Danger of an extreme spatial agglomeration of firms
"Financial Firms Are Scattering Operations," New York Times, September 21, 2001When deciding where to locate a firm, two considerations are important: spatial mutual attraction and spatial repulsion between individual firms. Certain economic activities are complementary to each other and benefit from being located in close proximity, while other activities are antagonistic to each other and are better off being located as far away from each other as possible. For example, a theater and a restaurant or nightclub are complementary to each other and benefit from being located in the same place. A large department store and a warehouse also need to be nearby each other. On the other hand, a large manufacturing plant and a high-class residential neighborhood are best located away from each other. Often this separation is mandated by the zoning laws of a city or town.
New York's World Trade Center was the center for world finance, and the two main towers of the Center housed many prominent firms in the financial industry. Firms including investment, banking, accounting, law, and consulting located at the World Trade Center, because the business of these firms complemented to each other. The extreme agglomeration of the related firms in one location afforded significant economies (cost savings) of scale (the size of operation) due to the physical proximity of the related firms. Rightly or wrongly, many firms still believe that a face-to-face personal relationship cannot be replaced by communication vie the Internet or websites, because, as conventional wisdom goes, the Internet cannot accomplish a personal "handshake." In addition to this advantage, a high rise building provides a significant savings on rent in a metropolis with very high real estate prices.
However, the September 11, 2001 terrorist attacks rendered serious doubt about the economic advantage of the over-concentration of a firm in one location. Giant companies like American Express and Merrill Lynch were mainly concentrated in the World Trade Center and suffered serious losses of employees and business. In comparison, a big Swiss bank, UBS, lost only two employees in the disaster and their investment banking operation was largely unaffected, because the bank scattered its operations far away from the financial center, including such places as its trading center in Stamford, Conn. and its brokerage operations in Weehawken, N.J. UBS used modern videoconferencing technology to effectively interconnect its scattered branch offices without undue difficulties or delays. UBS has 10,000 employees, only 3,000 of whom work in New York city.

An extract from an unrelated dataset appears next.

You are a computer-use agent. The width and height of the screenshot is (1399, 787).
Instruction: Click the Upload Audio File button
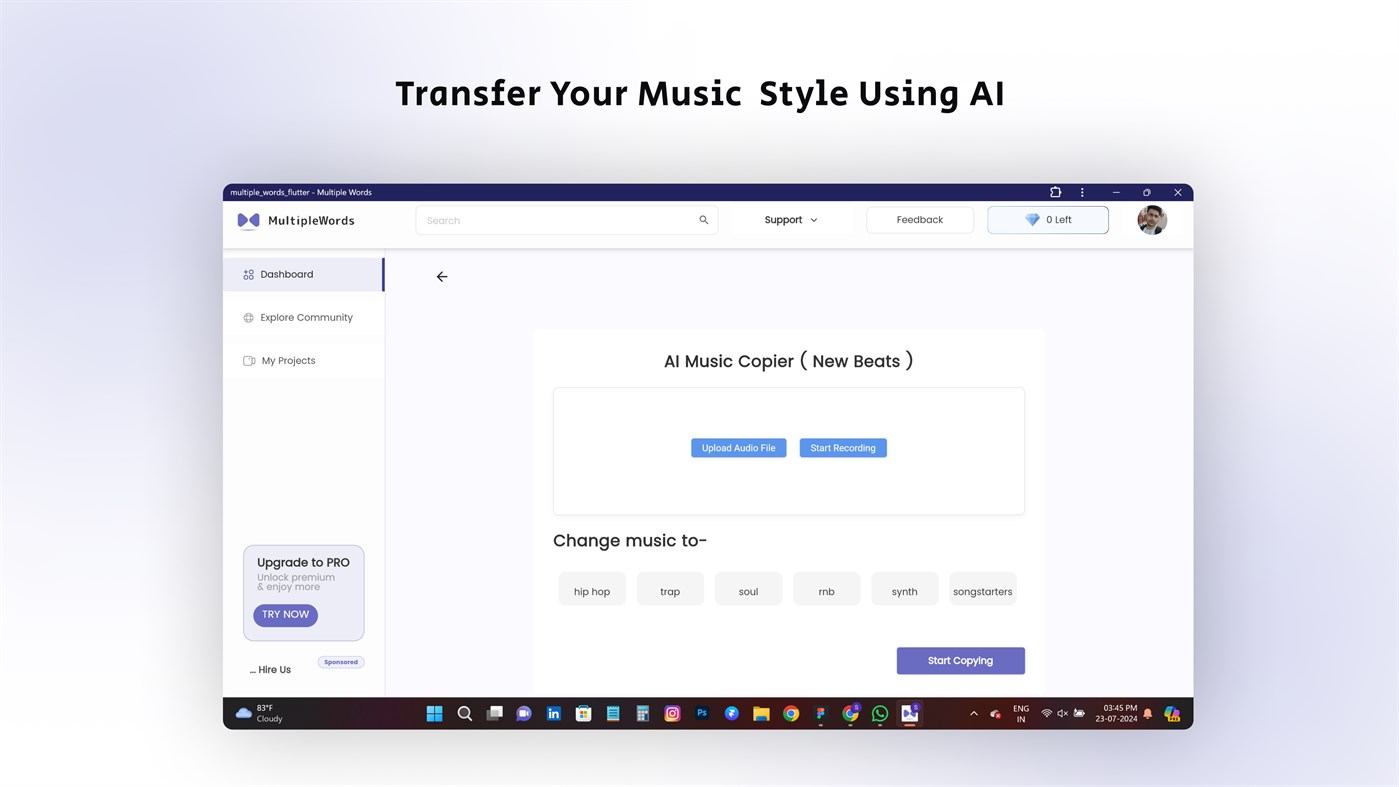click(x=738, y=447)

Firms must now consider a possible terrorist attack as a potential cost of over-concentration in one location, and this cost has to be subtracted from the economic benefits of spatial agglomeration. The New York tragedy illustrates that such a cost may be very high. If other investment and banking firms were to adopt the dispersion model of UBS, then there would be a significant outflow of financial activities from the Wall Street area. Not only would investment and banking firms relocate, but related firms such as accounting and law firms, would follow the exodus to remain close to the activities of banking and investment firms. This could cause Wall Street to lose its prestige and power as the world center of investment activities. The actual outcome of the location decisions of financial firms remains to be seen.